The purpose of this memo is to provide a compliance plan to be incorporated into your business strategies for a successful entry into the international market. As the business environment becomes more global, labor and employment law issues have become globalized as well.
The US and India’s employment laws both address the minimum wage and overtime pay for private and public or federal workers, equal rights and opportunities, discrimination, limitations and prohibitions on employment of minors, and occupational safety and health administration. Below is a list of applicable employment laws and consequences for non-compliance. A comparative research shows that there are similarities between India and US labor laws so I will also integrate these for consistency in compliance on the company policies and guidelines. The US Fair Labor Standards Act (FLSA) provides standards for the basic minimum wage and overtime pay for private and public workers. Working hours are restricted on non-agricultural agricultural operations for children under the age 16, and children under 18 are not allowed to work on jobs that are dangerous. India has a Minimum Wages Act 1948 that sets wages for the different economic sectors and State governments have minimum wage schedules, and another Article (24) covers the prohibition of child labor under 14 years old in factory, mine or hazardous work environment.

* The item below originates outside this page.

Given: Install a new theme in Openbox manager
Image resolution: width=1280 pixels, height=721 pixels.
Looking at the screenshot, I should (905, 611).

Non-compliance of labor laws very costly. Employees can recover unpaid wages going back 2 years and as much as 3 years and doubled as “liquidated damages” if the employer violation is proven as deliberate or intentional. Furthermore, one employee’s successful recovery unpaid wages and liquidated damages will most likely trigger a class action suit resulting in more financial risks. Child labor is a serious act and transcends internationally. In the US, employers who violate child labor laws are subject to fines as high as $100,000 for each child and up to 6 months in jail. The Occupational Safety and Health Administration Act (OSHA) encourage States to develop and operate their own job safety and health programs. OSHA approves and monitors State plans and provides up to 50 percent of an approved plan’s operating costs. Minnesota is one of the 22 state that are operating the State and local government employees therefore, Bollman Hotel Chains must comply by enforcing the standards, provide training and education and assist in providing a safe, healthful and hazardous free workplace.

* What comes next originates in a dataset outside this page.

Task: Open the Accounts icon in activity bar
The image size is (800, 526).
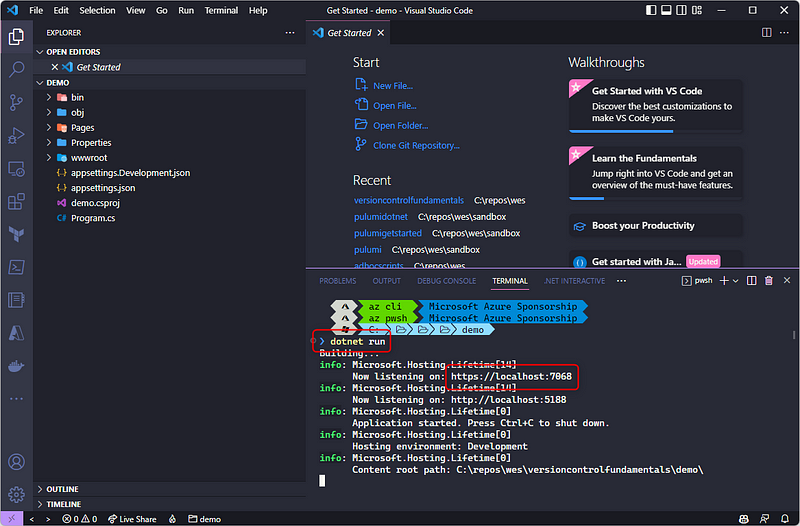Action: (16, 462)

The company should also consider using Globally Harmonized System (GHS) which is recommended by OSHA to establish mandatory requirement on classification criteria for health, physical and environmental hazards of chemicals to mitigate risks of health and safety violations when shipping materials or goods to India. OSHA has a published Federal Penalty schedule up to $500,000 and incarceration depending on the severity of the violation and determination whether the employer’s violation is “willful” or unintentional. Non-compliance will also result in financial risks due to the costs incurred on personal injury settlements and civil claims. It is highly recommended to recruit qualified workers in specialized fields India to ensure the company’s continued success. Conditions for the temporary and permanent employment of aliens in the United States, including provisions that address employment eligibility and employment verification are set forth under the Immigration and Nationality Act (INA), and employers have responsibilities under the immigration law during the recruitment process. Employers must verify the employment authorization of the individual hired after November, 1986 and retain a Form I-9 that is completed by the employee.

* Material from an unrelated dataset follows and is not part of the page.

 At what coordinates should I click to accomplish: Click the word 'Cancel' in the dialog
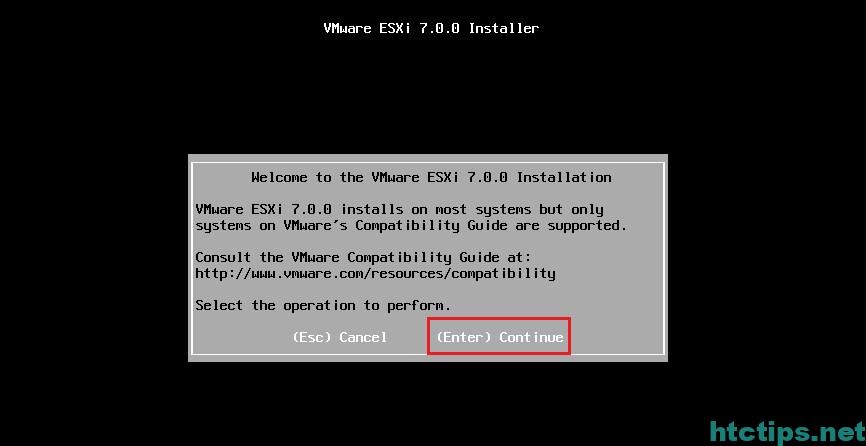(x=363, y=337)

Non-compliance by discriminating against individu¬als on the basis of national origin, citizenship, or immigration status, and “willful” violation by hiring individuals that are unauthorized to work in the United State may be subject to fines, criminal penalties, debarment of government contracts, payment to unlawfully discriminated individuals. The Equal Employment Opportunity Commission was established by Title VII of the Civil Rights Act of 1964 to assist in the protection of US employees from discrimination. The law was the first federal law designed to protect most US employees from employment discrimination based upon that employee’s race, color, religion, sex, or national origin (Public Law 88-352, July 2, 1964, 78 Stat. 253, 42 U.S.C. Sec. 2000e et. seq.). Discriminatory practices in the workplace may result in costly fines and litigation expenses. For example, under the Age Discrimination in Employment Act, the employee who filed a complaint may be awarded back pay, retroactive benefits, liquidated damages or even a job promotion. Compliance is a process of knowing the laws and developingpolicies and guidelines to implement these laws, and communicating to organization. The following is a compliance plan to ensure full understanding of the employments laws and adherence.
Employment laws are constantly challenged and changed. Establish a compliance checklist to update employment laws to stay current and update the company policy as needed. Any changes or updates must be communicated to the employee. As Bollman Hotel Chain is becoming more international, the framework of the company policy should take into account the day to day realities of working with the company and meeting the individual, collective and business objectives as well as the local entities employment laws. A collection and reporting system should be established concerning employment, working conditions, social practices and human resources in each country to ensure equal treatment and non-discrimination, respect for individuals, safe and healthy working environment and alignment of the company goals.
Schedule a quarterly meeting with each manager to review the company policy. Provide formal and informal training program to all employees to bring awareness and understanding of their civil rights and employment laws.
Maintain all personnel records and document all pertinent communications such as employee evaluation, annual activity discussions and professional development discussions. Finally, foster an open dialogue between managers and employees to ensure that everyone is fully engaged and committed to full compliance of the employment laws.